──────── Provided records
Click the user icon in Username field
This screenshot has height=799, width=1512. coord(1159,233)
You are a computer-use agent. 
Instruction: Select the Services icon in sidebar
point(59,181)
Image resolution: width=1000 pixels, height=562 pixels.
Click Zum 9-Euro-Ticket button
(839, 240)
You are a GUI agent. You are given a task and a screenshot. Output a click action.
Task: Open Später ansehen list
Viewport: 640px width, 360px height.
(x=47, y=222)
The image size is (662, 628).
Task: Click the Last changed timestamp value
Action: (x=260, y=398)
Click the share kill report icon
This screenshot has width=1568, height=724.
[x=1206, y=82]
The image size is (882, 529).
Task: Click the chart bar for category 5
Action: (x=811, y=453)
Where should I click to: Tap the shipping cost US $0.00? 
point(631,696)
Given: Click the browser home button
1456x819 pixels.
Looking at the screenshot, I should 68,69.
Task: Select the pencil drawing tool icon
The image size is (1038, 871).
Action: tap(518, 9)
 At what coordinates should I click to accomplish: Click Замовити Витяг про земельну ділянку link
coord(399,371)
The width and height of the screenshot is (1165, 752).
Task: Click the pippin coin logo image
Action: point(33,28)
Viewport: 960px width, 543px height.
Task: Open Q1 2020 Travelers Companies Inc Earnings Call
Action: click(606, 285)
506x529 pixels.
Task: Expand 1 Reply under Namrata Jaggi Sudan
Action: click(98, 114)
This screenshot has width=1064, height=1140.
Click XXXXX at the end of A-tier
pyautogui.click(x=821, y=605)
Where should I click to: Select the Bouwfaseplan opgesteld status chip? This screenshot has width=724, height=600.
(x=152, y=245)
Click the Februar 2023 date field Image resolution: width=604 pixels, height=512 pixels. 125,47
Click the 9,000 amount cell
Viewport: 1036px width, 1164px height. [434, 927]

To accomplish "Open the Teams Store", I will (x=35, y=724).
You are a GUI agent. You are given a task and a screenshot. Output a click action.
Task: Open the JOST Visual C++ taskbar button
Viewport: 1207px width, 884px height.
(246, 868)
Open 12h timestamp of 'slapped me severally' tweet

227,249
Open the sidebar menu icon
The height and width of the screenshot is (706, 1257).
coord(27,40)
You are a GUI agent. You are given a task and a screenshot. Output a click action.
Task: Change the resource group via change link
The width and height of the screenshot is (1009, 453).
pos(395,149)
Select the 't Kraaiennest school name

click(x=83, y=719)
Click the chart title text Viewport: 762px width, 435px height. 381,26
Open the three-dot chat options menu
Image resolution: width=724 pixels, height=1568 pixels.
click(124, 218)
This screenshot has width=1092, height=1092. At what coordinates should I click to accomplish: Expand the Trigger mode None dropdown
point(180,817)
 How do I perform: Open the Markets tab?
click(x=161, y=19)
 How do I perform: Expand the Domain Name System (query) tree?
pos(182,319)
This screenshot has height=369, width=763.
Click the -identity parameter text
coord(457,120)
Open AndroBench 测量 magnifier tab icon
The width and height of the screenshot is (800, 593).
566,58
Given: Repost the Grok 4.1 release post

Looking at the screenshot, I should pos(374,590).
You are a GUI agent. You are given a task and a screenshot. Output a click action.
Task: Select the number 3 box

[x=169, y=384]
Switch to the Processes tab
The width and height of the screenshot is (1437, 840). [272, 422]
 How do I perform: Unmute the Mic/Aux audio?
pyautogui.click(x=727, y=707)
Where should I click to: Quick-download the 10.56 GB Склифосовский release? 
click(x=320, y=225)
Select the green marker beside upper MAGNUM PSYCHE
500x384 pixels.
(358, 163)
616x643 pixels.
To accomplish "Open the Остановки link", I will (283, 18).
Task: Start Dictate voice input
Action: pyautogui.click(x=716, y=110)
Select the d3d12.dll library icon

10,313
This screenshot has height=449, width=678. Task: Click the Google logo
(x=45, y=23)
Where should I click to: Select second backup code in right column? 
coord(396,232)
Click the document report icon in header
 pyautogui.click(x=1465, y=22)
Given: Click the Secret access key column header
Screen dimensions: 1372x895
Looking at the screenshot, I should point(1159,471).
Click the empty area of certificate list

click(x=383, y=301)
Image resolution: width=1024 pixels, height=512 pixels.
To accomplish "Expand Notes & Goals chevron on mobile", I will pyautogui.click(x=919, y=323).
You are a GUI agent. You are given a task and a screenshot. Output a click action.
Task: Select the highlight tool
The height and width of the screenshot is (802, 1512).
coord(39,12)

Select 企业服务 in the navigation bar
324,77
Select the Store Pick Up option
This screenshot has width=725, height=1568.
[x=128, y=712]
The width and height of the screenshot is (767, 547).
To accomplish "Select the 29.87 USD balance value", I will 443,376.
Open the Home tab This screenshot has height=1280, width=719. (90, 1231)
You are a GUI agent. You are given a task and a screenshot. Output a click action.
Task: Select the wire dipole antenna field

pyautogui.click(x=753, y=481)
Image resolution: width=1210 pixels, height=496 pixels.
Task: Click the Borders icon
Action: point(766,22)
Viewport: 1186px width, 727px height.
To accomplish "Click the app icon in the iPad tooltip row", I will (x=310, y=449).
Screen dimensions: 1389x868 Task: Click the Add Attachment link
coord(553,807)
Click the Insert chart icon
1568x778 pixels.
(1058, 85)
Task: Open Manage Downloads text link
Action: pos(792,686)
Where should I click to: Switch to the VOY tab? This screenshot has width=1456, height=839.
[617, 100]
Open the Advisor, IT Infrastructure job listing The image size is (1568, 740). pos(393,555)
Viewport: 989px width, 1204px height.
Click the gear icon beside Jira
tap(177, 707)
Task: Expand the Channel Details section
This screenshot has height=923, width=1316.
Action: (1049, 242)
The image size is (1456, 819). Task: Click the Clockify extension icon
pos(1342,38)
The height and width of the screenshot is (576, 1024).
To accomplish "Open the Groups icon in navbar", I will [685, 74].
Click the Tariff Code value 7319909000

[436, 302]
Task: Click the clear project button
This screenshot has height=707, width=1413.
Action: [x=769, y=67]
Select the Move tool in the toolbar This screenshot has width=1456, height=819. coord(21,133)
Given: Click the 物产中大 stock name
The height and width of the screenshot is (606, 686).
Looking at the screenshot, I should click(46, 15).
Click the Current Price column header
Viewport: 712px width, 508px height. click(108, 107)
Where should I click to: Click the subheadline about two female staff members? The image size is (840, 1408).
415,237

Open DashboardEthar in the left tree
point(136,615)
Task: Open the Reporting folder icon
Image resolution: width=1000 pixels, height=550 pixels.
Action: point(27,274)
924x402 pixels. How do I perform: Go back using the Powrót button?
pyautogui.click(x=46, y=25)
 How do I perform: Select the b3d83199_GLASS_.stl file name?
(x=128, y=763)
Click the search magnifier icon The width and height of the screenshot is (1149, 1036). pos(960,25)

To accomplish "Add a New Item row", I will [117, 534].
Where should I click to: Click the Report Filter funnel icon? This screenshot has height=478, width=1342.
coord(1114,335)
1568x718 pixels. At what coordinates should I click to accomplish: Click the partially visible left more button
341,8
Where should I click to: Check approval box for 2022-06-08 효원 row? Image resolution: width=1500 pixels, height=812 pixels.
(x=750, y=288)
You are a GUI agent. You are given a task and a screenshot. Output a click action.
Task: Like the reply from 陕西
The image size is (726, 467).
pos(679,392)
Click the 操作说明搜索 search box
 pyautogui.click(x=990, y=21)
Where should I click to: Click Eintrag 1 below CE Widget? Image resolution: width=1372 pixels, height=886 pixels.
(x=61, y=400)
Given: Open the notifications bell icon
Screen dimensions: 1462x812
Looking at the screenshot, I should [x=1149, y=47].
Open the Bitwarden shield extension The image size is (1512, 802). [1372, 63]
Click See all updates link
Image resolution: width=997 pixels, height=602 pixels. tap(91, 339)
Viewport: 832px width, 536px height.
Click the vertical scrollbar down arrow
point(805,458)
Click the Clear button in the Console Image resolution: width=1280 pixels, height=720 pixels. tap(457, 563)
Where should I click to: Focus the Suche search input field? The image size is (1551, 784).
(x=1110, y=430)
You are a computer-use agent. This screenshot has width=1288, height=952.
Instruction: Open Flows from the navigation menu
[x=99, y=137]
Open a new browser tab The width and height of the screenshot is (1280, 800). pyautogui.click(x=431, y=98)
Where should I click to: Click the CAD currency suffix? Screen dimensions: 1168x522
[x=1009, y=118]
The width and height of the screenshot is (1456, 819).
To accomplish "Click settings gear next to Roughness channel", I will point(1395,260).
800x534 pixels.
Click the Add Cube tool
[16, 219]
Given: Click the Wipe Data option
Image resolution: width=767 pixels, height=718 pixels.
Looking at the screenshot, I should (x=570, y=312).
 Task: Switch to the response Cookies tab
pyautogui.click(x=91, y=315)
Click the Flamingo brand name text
────────────────
Instruction =>
Please give the part of the records from their start through the line containing "Action: tap(518, 9)", both ends included, as a numbered list with blank lines left out.

Result for this exercise =>
1. Click the user icon in Username field
2. This screenshot has height=799, width=1512. coord(1159,233)
3. You are a computer-use agent. 
4. Instruction: Select the Services icon in sidebar
5. point(59,181)
6. Image resolution: width=1000 pixels, height=562 pixels.
7. Click Zum 9-Euro-Ticket button
8. (839, 240)
9. You are a GUI agent. You are given a task and a screenshot. Output a click action.
10. Task: Open Später ansehen list
11. Viewport: 640px width, 360px height.
12. (x=47, y=222)
13. The image size is (662, 628).
14. Task: Click the Last changed timestamp value
15. Action: (x=260, y=398)
16. Click the share kill report icon
17. This screenshot has width=1568, height=724.
18. [x=1206, y=82]
19. The image size is (882, 529).
20. Task: Click the chart bar for category 5
21. Action: (x=811, y=453)
22. Where should I click to: Tap the shipping cost US $0.00? 
23. point(631,696)
24. Given: Click the browser home button
25. 1456x819 pixels.
26. Looking at the screenshot, I should 68,69.
27. Task: Select the pencil drawing tool icon
28. The image size is (1038, 871).
29. Action: tap(518, 9)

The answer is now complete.